Tutti dicono che è fondamentale “fare network”, che devi costruirti la tua rete per sopravvivere e crescere nel mondo del lavoro.

Sì, ma cosa vuol dire “fare rete”?

In occasione della mia partecipazione all’incontro di Rete al Femminile Milano, ho riassunto cosa serve secondo me per fare rete; l’intervento è piaciuto perciò l’ho trasformato in un post, affinché sia utile a tutte le reticelle d’Italia e a chiunque voglia far parte di un network di lavoro.

Un momento dell’incontro di Rete al femminile Milano del 24 maggio scorso
Un momento dell’incontro di Rete al femminile Milano del 24 maggio scorso

Ci sono due tipi di rete (o network) cui comunemente si fa riferimento: le reti di vendita e i network di professionisti (o di lavoro).
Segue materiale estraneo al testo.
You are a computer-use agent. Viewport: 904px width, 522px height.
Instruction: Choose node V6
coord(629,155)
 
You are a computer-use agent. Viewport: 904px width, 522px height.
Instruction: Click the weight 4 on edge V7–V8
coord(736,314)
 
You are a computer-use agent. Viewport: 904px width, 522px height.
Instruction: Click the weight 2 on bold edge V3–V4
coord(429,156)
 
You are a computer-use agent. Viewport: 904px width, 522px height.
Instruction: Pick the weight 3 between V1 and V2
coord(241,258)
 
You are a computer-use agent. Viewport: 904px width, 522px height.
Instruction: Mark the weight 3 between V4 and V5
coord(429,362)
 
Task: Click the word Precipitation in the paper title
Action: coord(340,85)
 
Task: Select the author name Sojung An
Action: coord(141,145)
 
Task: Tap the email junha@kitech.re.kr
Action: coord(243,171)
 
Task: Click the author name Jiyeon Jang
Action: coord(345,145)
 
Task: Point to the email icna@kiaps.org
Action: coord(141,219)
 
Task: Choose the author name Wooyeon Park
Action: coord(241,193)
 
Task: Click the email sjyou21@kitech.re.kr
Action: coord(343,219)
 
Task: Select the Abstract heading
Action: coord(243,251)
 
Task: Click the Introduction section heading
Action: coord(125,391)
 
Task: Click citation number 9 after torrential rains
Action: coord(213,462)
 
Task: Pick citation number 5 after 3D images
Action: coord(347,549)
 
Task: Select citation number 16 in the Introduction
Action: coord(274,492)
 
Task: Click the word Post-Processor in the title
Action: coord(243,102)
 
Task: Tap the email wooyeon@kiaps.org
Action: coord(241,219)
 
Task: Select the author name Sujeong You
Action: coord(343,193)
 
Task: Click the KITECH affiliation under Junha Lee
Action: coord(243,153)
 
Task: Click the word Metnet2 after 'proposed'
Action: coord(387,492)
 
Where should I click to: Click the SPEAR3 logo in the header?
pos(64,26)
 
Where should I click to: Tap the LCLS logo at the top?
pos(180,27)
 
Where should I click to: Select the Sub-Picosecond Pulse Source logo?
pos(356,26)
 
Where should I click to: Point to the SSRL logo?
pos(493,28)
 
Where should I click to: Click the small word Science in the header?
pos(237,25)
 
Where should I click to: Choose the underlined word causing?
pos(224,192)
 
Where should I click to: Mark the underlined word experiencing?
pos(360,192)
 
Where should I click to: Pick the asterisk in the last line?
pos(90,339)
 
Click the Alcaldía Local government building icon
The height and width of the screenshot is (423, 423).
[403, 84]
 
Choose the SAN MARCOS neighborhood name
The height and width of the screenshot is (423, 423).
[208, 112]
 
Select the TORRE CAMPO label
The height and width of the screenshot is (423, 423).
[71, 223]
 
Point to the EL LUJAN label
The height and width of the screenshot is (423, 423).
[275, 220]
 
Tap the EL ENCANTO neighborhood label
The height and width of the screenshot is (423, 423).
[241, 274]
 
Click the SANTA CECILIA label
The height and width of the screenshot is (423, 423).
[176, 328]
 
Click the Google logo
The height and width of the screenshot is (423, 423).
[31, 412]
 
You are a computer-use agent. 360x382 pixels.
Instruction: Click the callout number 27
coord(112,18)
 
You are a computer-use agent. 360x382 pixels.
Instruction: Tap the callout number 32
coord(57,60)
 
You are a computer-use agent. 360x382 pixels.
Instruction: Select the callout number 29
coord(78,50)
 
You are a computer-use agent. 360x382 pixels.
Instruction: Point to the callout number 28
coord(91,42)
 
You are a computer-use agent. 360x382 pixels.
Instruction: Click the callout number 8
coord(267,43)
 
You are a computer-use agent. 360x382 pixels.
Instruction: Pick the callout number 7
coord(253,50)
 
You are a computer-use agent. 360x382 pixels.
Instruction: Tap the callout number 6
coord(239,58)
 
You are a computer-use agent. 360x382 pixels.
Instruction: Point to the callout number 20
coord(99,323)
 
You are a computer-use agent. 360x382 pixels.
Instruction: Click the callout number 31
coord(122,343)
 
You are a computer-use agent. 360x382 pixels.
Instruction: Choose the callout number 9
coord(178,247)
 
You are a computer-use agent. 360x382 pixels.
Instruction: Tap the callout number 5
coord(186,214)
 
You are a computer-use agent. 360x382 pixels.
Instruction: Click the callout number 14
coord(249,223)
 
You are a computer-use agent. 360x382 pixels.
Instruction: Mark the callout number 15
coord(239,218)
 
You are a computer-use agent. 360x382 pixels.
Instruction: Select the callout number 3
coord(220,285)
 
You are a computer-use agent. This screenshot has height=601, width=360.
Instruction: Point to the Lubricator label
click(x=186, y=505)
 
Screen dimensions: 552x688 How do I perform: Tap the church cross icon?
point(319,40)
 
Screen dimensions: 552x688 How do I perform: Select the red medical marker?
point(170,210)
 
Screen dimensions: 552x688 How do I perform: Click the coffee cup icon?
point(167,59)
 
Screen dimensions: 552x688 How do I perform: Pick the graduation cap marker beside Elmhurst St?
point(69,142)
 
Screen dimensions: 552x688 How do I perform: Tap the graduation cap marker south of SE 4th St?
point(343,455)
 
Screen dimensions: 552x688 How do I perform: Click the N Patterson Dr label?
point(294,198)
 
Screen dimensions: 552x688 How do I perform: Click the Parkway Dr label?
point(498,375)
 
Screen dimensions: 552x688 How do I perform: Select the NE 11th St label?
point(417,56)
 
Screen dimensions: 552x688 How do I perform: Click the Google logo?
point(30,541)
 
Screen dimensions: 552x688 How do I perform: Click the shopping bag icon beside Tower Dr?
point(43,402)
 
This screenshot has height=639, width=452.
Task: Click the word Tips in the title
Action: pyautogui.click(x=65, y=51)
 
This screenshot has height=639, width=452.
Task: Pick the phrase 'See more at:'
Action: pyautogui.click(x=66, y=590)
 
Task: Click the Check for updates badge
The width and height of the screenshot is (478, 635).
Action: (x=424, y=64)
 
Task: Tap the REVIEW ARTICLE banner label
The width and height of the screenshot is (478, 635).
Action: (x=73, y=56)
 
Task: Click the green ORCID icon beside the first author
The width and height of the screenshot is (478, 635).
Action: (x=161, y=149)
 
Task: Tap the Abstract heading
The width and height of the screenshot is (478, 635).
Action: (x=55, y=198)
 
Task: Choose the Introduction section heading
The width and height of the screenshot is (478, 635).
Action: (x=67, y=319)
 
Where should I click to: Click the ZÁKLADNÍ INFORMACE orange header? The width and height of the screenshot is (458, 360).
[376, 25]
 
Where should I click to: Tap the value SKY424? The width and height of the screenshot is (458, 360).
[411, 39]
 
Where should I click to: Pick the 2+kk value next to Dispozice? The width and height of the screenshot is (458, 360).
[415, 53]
Le reti di vendita sono quelle che si usano dai tempi più remoti e che hanno sempre funzionato, più o meno bene, per vendere il tuo prodotto o il tuo servizio. Possono essere strutturate, piramidali, digitali, internazionali, insomma, ce ne sono di ogni forma e colore.

Poiché servono per vendere, dovrai cercare di entrare in quelle giuste per aumentare le tue vendite. Dico cercare, perché alcune sono molto esclusive, altre semi-nascoste, altre quasi religiose e nella maggior parte l’accesso è regolamentato perché nessuno vuole trovarsi a fianco un proprio concorrente, non trovi?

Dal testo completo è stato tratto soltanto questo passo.